True Love and Other Disasters by Rachel Gibson
My rating: 4 of 5 stars
This wasn't my most favorite Rachel Gibson in print, but I'm a big fan so when I saw the audio release, I had to get it! The narrator is new-to-me Susan Bennett, who has 14 listings at audible.com. She was great! I thought she had just the right kind of voice for this genre, and although her range wasn't that great, she managed to give each character a separate, recognizable, consistent voice. The story is in the Seattle Chinooks/NHL series, and one or 2 of the other series characters make an appearance. Short, fun - if you're a Gibson fan, spend the credit!
below is my original review from May, 2009:
This book is one of many that involve Gibson's fictional Seattle Chinooks hockey team players, the first of which is... maybe Simply Irrestible? It includes See Jane Score as well, even though on Fantastic Fiction, True Love et al is listed as Chinook series #1 (that is just plain wrong!).

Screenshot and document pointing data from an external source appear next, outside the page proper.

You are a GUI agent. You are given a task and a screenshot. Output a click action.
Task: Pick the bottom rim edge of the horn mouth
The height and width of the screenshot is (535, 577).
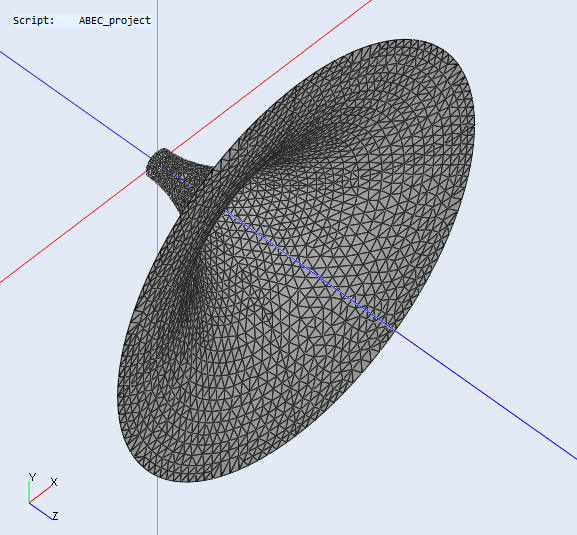(184, 481)
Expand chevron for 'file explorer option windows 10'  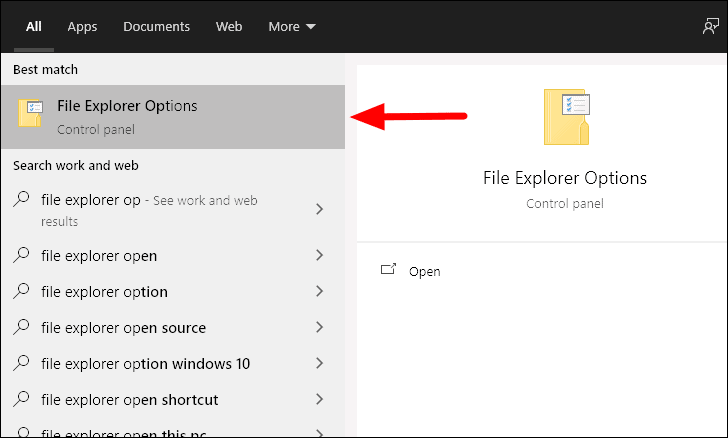pyautogui.click(x=319, y=363)
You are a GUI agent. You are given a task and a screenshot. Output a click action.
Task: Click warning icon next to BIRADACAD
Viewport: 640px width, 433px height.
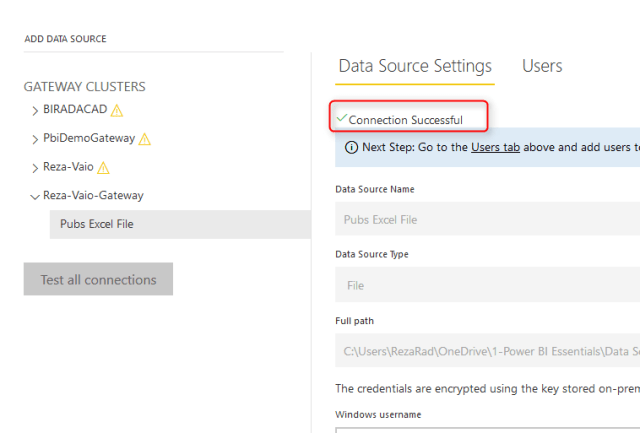click(117, 110)
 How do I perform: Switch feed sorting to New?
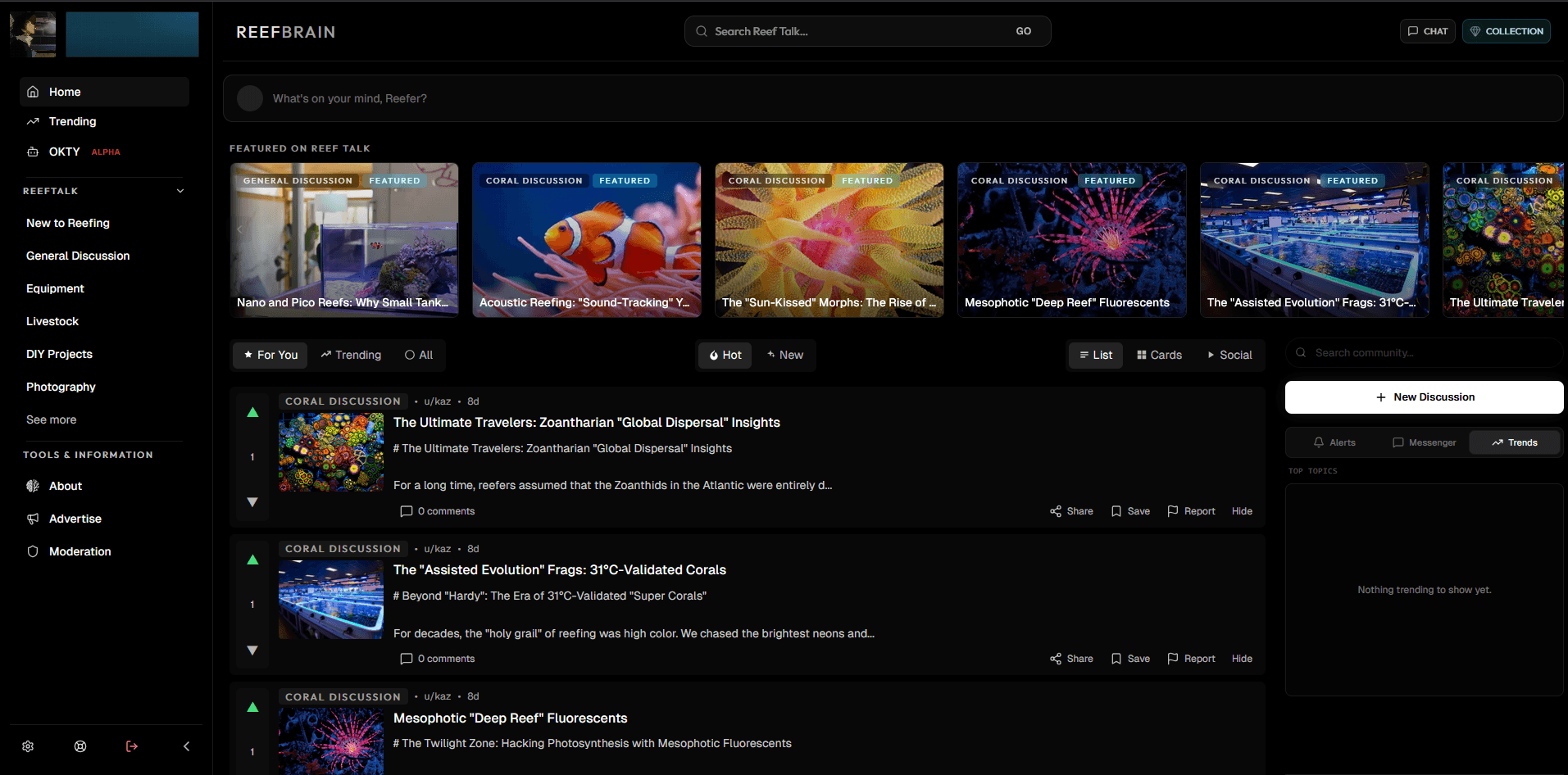pos(784,355)
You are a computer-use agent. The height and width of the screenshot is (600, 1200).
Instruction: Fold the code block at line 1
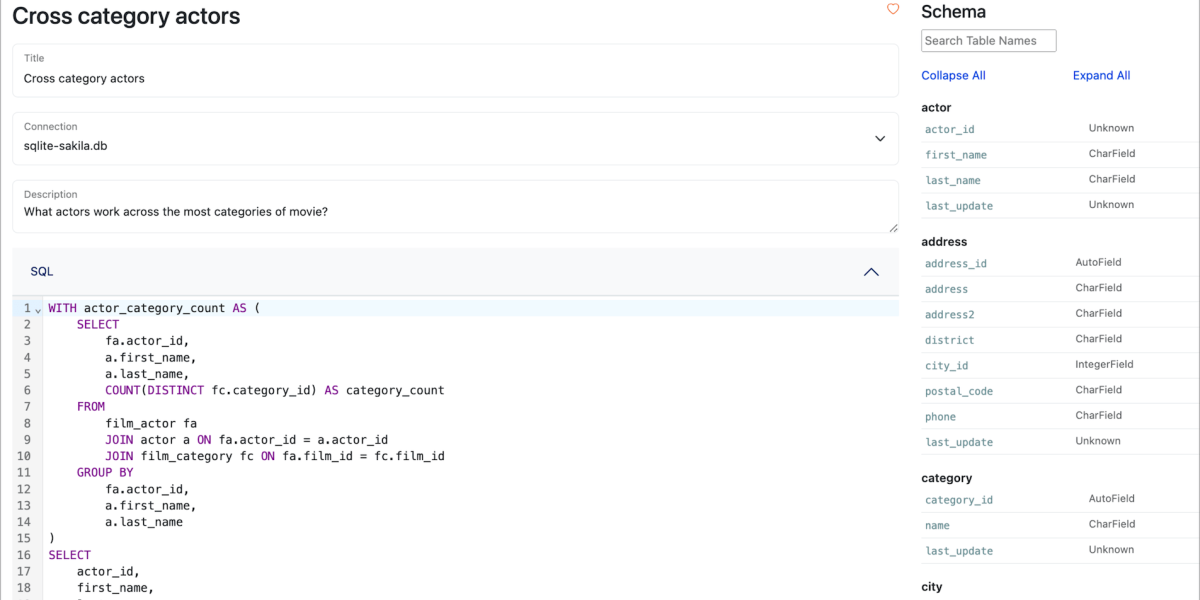[38, 309]
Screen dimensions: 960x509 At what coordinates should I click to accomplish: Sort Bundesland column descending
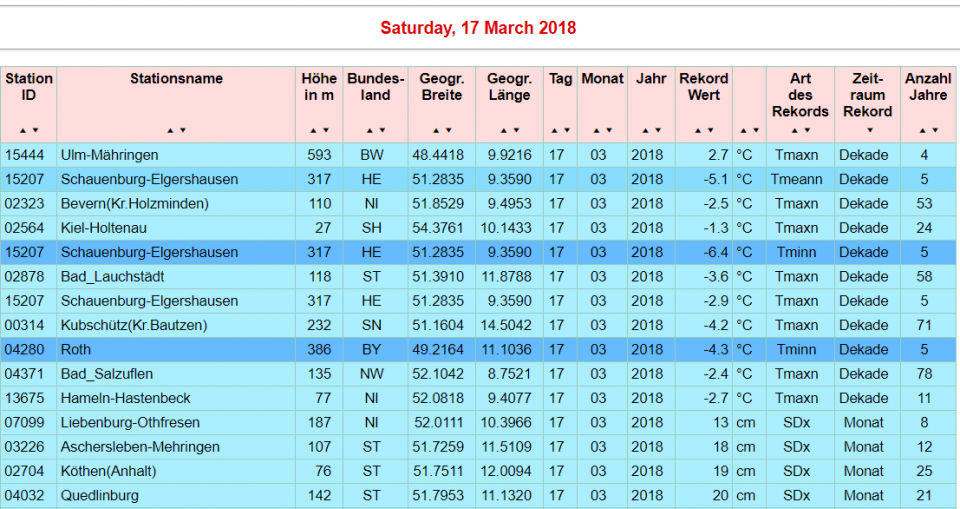381,131
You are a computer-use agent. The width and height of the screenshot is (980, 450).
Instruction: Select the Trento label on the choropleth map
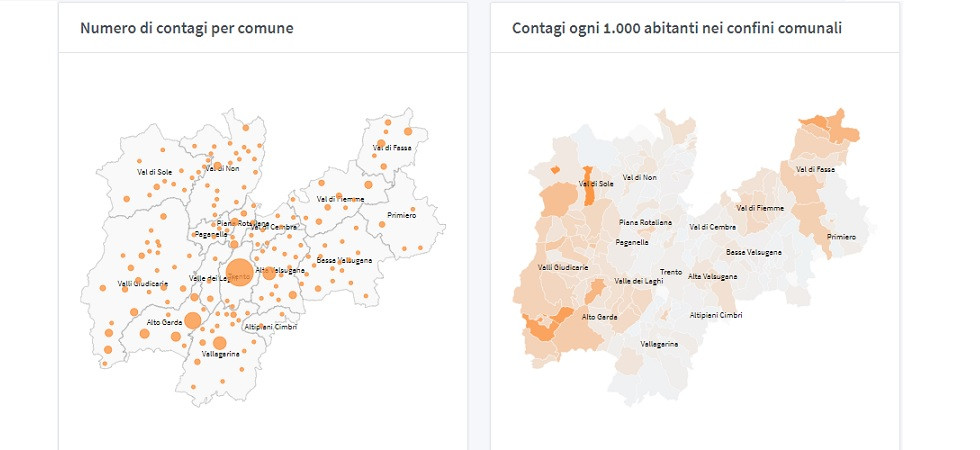click(671, 272)
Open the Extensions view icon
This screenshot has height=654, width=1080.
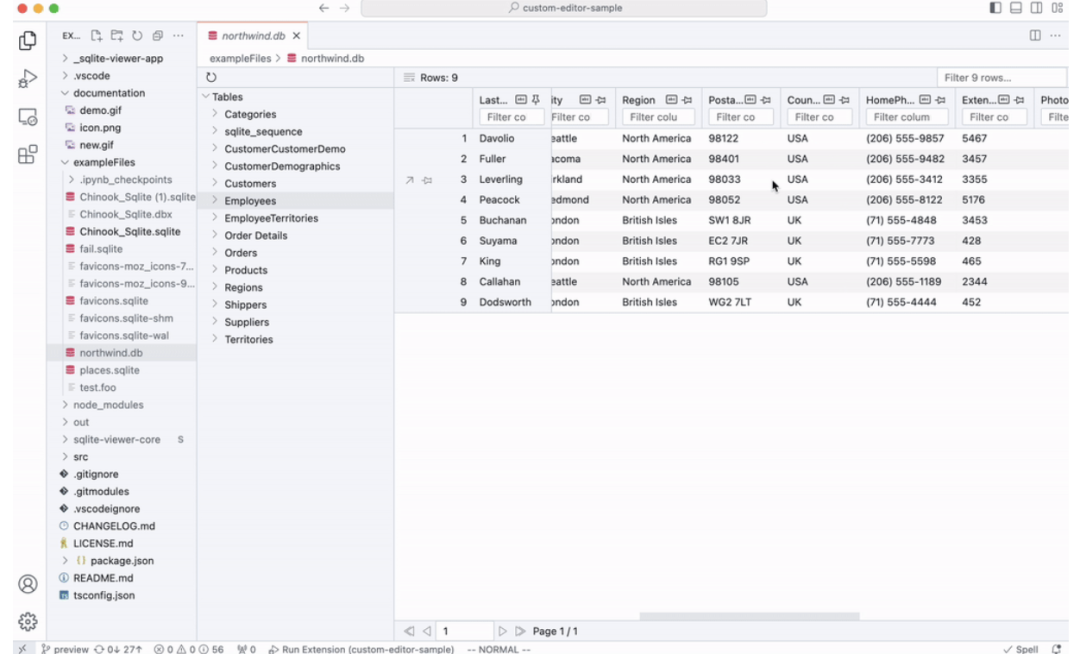tap(28, 154)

In Simply Irrestible, Chinooks owner Virgil Duffy is left at the altar when Georgeanne runs away and gets together with Chinooks player John Kowalsky, who leaves a little souvenir behind (think Secret Baby plot). In See Jane Score, Jane is a journalist hired to be a temporary sports writer traveling with the team. In TLAOD, Virgil Duffy's widow Faith inherits the team and gets together with Chinooks captain, Ty Savage (pronounced sah VAH zhe, not savage).
So this is at least Book #3. [note: at Goodreads, it's called Book 4!]
OK, the plot has already been laid out: Faith is a former stripper and Playmate whom Virgil married as purely a trophy wife - he was too old and ill for consummating the marriage. However, she felt loved and protected, and he left her a lot of money in addition to the team. Of course, she was hated by his other family members, especially his son Landon who expected to get the team when Daddy died.
Now, think about Susan Elizabeth Phillips and It Had To Be You - blonde bombshell inherits a sports team without knowing dick about sports. Even the word Bimbo appears in the book cover blurb. The team circulates Faith's Playboy spread, and the players crack a lot of rude jokes at her expense. She fully intends to sell the team to Landon until he shows what an asshole he is - then she reneges on the deal, and steps in to try to run it herself, with the help of her loyal assistant. Yeppers, there's a lot of similarities here. There's even travel by airplane - but no Mile High Club initiation.
I did like this story well enough but it had some of those Rachel Gibsonisms that I don't like - she needs a better editor. She seems to repeat herself - no, I didn't mark any specific examples, but as I read, I kept thinking, "didn't she already say that?" as though she didn't go back over her work and pick out similar phrasing and wording while she wrote. Of course, that might have cut her word count by 10% or so, too, so maybe she was under some kind of contract and in a hurry. I dunno. But I wanted a tighter story. Authors: don't hit me over the head with what they're thinking, please.
Gibson does have a knack for steamy love scenes, I must say. And although her alpha hero was surly and rude some of the time, he did not really come off as an asshole as much as just someone who was surly, and sometimes rude. Maybe that doesn't make sense! But I didn't really have the urge to slap him like I have with, say, many of Elizabeth Lowell's heroes and even 1 or 2 of Linda Howard's. Ok, more than 1 or 2...
There's a slimy secondary relationship between Ty's father and Faith's mother that was really written to be creepy and not at all likable. I wanted to wash my hands after reading about those 2 moochers. And a dog - Valerie's dog - yuck, not notable at all.
So I'm calling it a 4 star read, because I did enjoy reading it, but not 5 star because I didn't love reading it.